* _GOAL_: Repeat the rows from the line that contains "Given: Click the" through the line that contains "Looking at the", including both of those lines, word for word. Leave the pictures out.

[Item-finding records]
* * * * * * * * *
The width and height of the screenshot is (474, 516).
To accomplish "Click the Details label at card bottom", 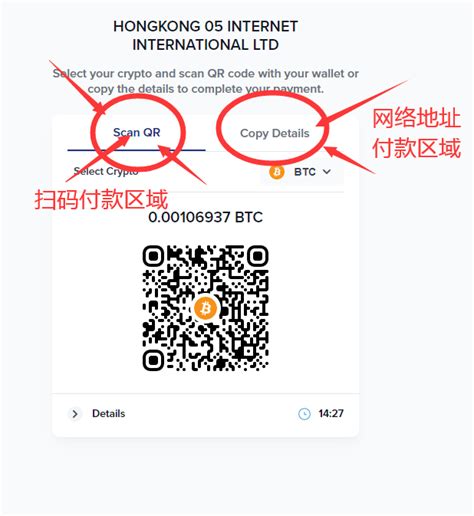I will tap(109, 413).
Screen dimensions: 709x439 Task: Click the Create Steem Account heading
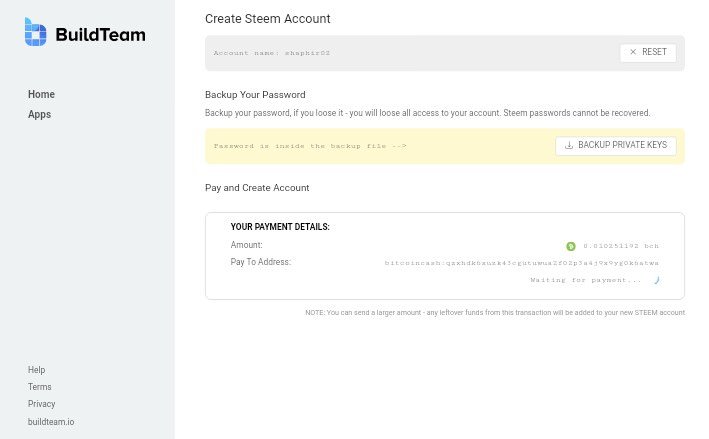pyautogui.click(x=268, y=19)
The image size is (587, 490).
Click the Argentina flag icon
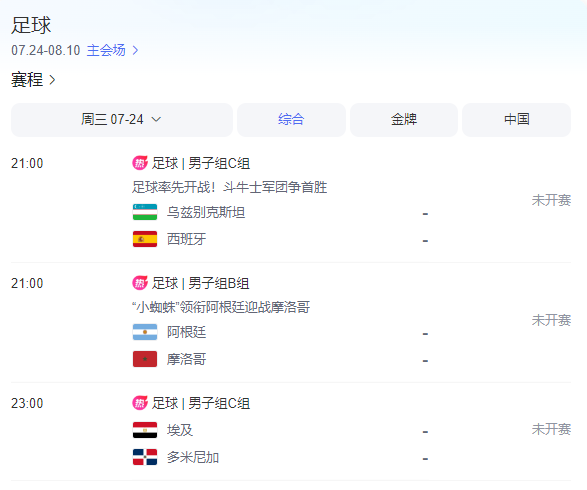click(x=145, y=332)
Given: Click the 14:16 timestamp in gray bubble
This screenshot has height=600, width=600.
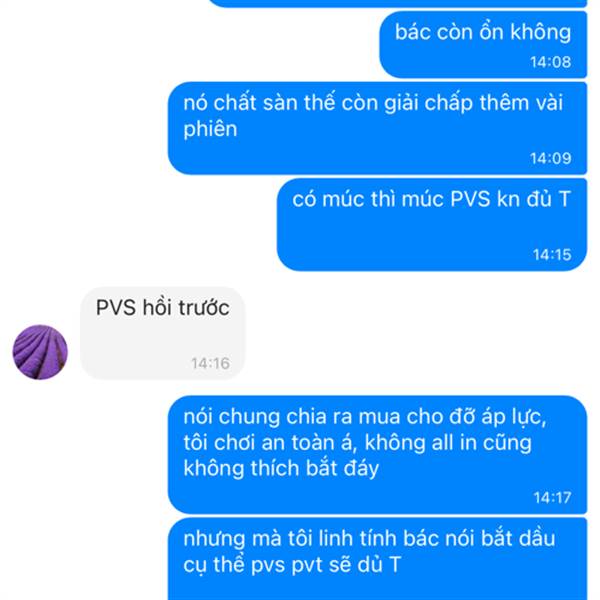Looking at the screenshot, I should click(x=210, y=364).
* * * * * * * * *
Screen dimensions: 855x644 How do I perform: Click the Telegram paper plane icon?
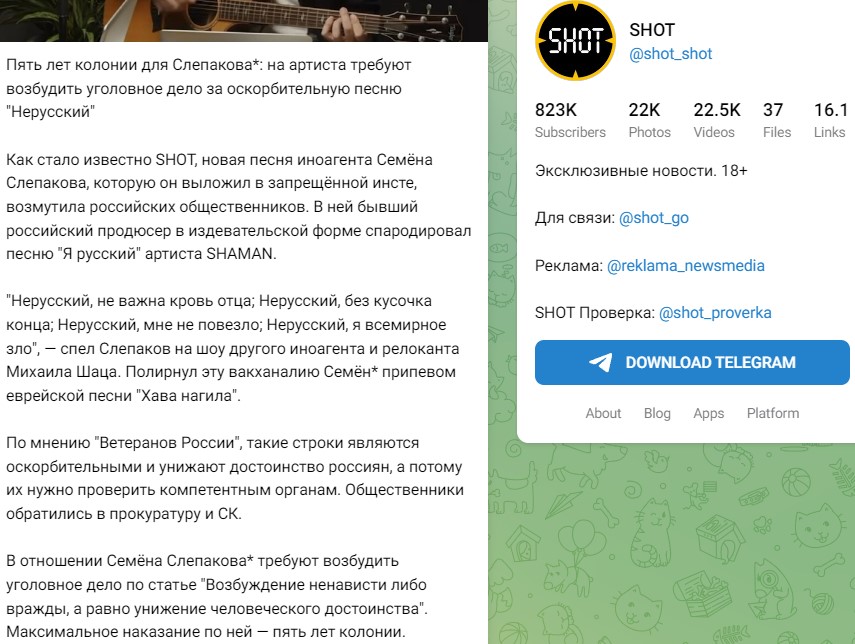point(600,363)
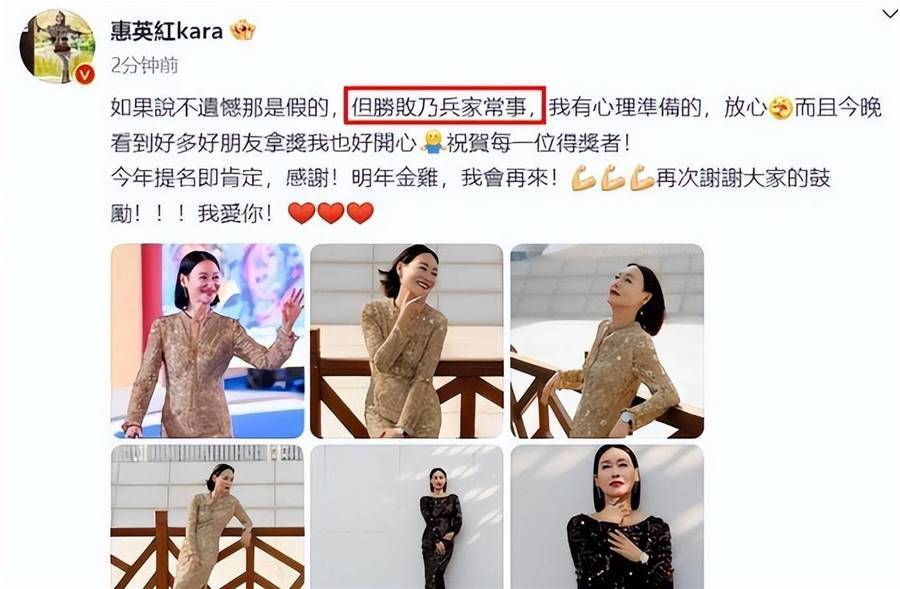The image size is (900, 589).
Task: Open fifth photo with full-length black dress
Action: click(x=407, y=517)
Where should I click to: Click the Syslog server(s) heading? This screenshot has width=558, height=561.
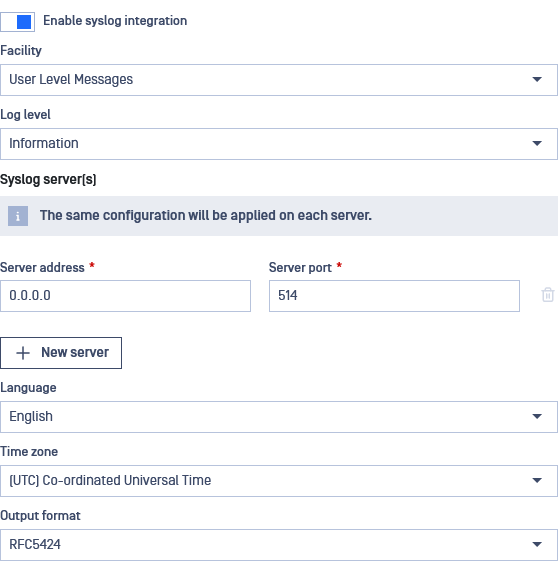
* * * * * * * * *
* _OUTPUT FOR THIS EXERCISE_:
Given: Click the 14:16 timestamp in gray bubble
This screenshot has height=600, width=600.
Looking at the screenshot, I should click(x=210, y=364).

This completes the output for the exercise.